Moreover, wearable technology has to have some style. It turns out people care about what they put on their bodies. We want to look good. And gadgets that scream "Geek!" or are cumbersome won't fly with masses.

"If we're asking consumers to wear these, they've got to look cool," said Electric Foxy's Darmour. "You need to consider lifestyle and fashion. Don't make me look like a dork."

That's why Seymour also created Moondial, a company that develops fashionable wearable technology. She's something of a translator, connecting the disparate universes of technology and fashion.

"We're dealing with two different industries," Seymour said. "They don't understand each other."

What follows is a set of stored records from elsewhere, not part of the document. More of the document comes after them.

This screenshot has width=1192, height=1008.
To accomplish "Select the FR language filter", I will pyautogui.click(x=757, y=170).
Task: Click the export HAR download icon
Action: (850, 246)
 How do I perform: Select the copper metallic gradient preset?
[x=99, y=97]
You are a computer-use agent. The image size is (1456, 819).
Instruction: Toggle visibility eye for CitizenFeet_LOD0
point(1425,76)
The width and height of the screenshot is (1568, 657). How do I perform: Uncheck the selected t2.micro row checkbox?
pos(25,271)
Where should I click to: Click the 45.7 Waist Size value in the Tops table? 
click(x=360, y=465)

Perhaps the best marriage of fashion and technology yet is the Nike+ FuelBand. It's a wristband that shows the number of steps and calories burned by the wearer, calculated using a three-axis accelerometer to measure movement. But the real success of the FuelBand is that it's attractive and functional. I didn't feel the least bit geeky slipping on the sleek wristband with its stylish LED display that also doubles as a watch. In fact, a friend went out a bought one for himself after checking out the FuelBand on my wrist.

Wearable computing will become more mainstream as businesses see the financial benefit from the data collection push to drive adoption as well. Right now, Progressive Casualty Insurance Co. offers drivers a discount on their auto insurance of up to 30 percent for putting a device in the car that tracks their driving habits. It's not hard to imagine health or life insurers offering users discounts for self-surveillance using wearable gadgets.

"Why wouldn't Group Health or name your insurance company of choice hand you a thing, and say 'I'm going to give this thing to you for free, and if you wear it for at least 50 percent of the day, your rates are likely going to drop,'" Microsoft's Tan said.

That's how many new technologies emerge. They find a niche where they can prove their worth.

"You start at the fringes, at places that you can present high value to a user," Tan said. "You have to sneak into culture."